Второй фонарь раскачивался над дверьми дома Лолы, где под китайскими фонариками, на потертом бархатном диване, некогда принадлежавшем оидору [60] королевского суда, одетые в белое, розовое и голубое, сидели в ожидании Кармен, Нимфа и Эсперанса.
В кругу, падавшем от третьего фонаря, под звуки «Вальса конькобежцев» крутились верблюды, львы и страусы, укрепленные на кругу карусели; а чертово колесо в форме звезды то поднимало седоков в темноту – туда, куда свет фонаря уже не доходил, – то снова возвращало в освещенный круг.
60
Оидор – судья Королевских аудиенций и канцелярий в Испании и колониях.
Свет четвертого фонаря, словно падая с высот славы, освещал статую поэта; поэт этот принадлежал к числу славных сыновей города, а его «Гимн сельскому хозяйству» был удостоен награды; и по сей день он продолжал писать стихи заплесневевшим пером на мраморном листе, повинуясь указующему персту однорукой музы.
Под пятым фонарем не было ничего примечательного, если не считать двух спавших ослов.
Шестой фонарь освещал Лурдский грот [61] – замысловатое, стоившее огромного труда сооружение из цемента и камней, привезенных издалека; сооружение, замечательное в основном тем, что при возведении его пришлось замуровать настоящий грот.
61
Лурдский грот – искусственный грот, в который якобы явилась Пресвятая Дева Мария.
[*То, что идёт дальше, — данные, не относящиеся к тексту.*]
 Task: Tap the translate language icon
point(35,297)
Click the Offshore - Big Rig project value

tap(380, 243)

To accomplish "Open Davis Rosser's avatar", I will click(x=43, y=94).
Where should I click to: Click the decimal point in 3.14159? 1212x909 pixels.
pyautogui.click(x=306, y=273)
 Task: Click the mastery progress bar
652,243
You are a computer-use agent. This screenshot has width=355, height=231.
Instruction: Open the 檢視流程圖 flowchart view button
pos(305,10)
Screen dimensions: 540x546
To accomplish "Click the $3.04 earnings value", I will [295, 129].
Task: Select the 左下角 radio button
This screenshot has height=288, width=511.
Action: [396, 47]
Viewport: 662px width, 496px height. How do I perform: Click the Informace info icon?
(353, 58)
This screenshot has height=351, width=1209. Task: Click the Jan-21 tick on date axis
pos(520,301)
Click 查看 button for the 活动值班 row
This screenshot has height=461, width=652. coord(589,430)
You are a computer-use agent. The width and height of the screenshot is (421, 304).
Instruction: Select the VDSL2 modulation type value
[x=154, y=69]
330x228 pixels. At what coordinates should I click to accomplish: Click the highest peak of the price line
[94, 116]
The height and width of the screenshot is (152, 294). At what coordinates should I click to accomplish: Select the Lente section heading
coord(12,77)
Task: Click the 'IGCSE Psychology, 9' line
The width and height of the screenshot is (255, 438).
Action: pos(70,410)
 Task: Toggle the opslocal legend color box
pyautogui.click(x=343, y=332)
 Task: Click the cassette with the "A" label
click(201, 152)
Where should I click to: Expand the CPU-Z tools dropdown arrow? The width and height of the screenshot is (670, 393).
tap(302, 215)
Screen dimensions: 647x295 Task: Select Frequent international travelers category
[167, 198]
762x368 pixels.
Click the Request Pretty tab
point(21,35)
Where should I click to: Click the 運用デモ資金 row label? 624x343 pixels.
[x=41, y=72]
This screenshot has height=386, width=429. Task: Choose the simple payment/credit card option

Теперь это место религиозного паломничества.
Возле седьмого фонаря росла темно-зеленая сосна и куст роз, который вился у вечно запертого портика.
Потом шел собор с мощными контрфорсами, на которые падал свет от восьмого фонаря, подвешенного на таком высоком столбе, что освещался даже циферблат часов; стрелки этих часов, по словам святош и богомолок, вот уже лет сорок как застыли на половине седьмого, указывая тот час, когда начнется Страшный суд, на котором должны будут отчитаться в своем поведении все безнравственные женщины города.
Девятый фонарь стоял у Атенея [62] , где происходили различные культурные мероприятия и отмечались всякие патриотические годовщины; при Атенее был маленький музей, где хранилось чугунное кольцо, за которое однажды на ночь подвешивался гамак героя битвы у Рискос; зерно риса, на котором кому-то удалось написать несколько абзацев из «Дон-Кихота», портрет Наполеона, сделанный на пишущей машинке одними буквами «X», и банки с полной коллекцией ядовитых змей, водившихся в этом районе.
62
Атеней – название академий и литературных клубов.